**Data shown:**
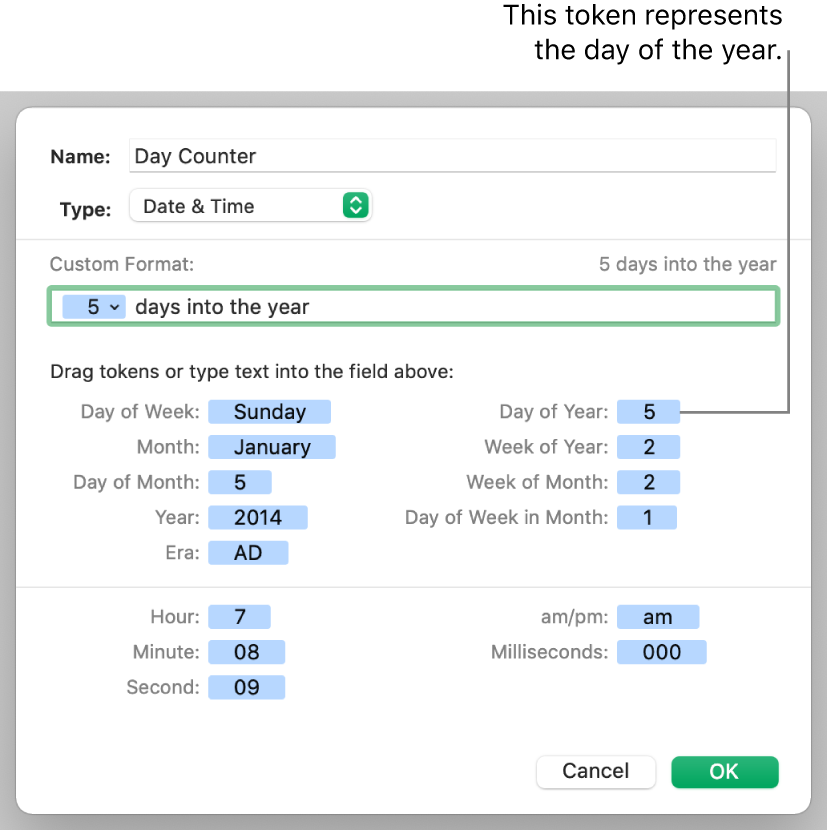The height and width of the screenshot is (830, 828).
Task: Expand the green-outlined custom format token chevron
Action: coord(113,307)
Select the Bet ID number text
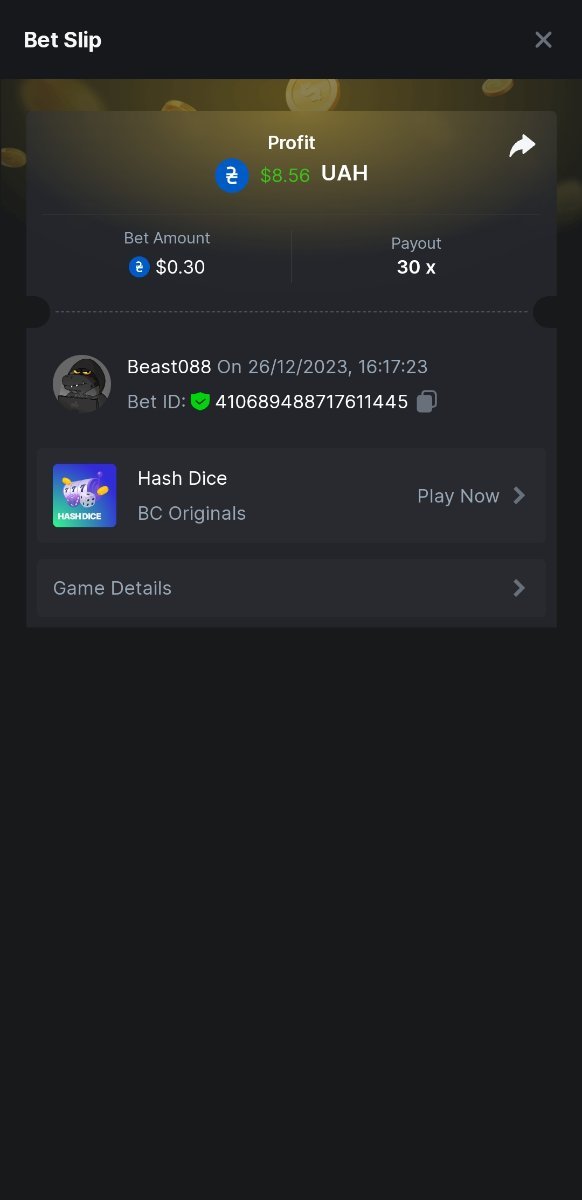The width and height of the screenshot is (582, 1200). point(312,402)
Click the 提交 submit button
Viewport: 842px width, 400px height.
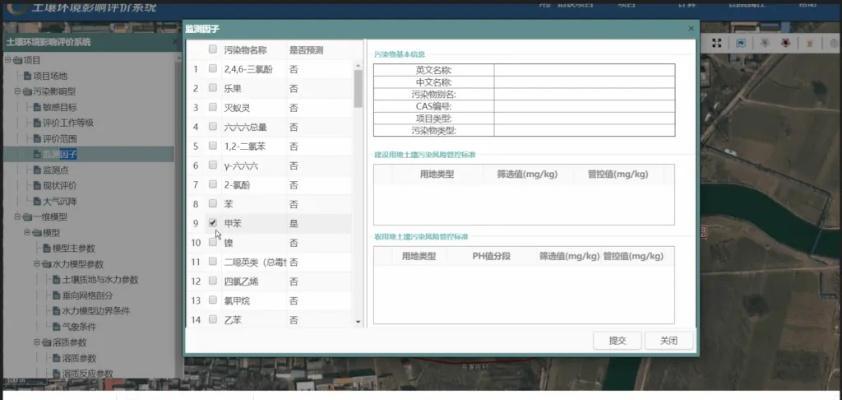tap(617, 340)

**Instructions to follow:** Both ends included, copy the lines from the one holding "Select the Bet ID number text" to the last line of the entries exactly, with all pictures left out.

**Answer to this problem:**
Select the Bet ID number text
The width and height of the screenshot is (582, 1200). point(312,402)
Click the 提交 submit button
Viewport: 842px width, 400px height.
tap(617, 340)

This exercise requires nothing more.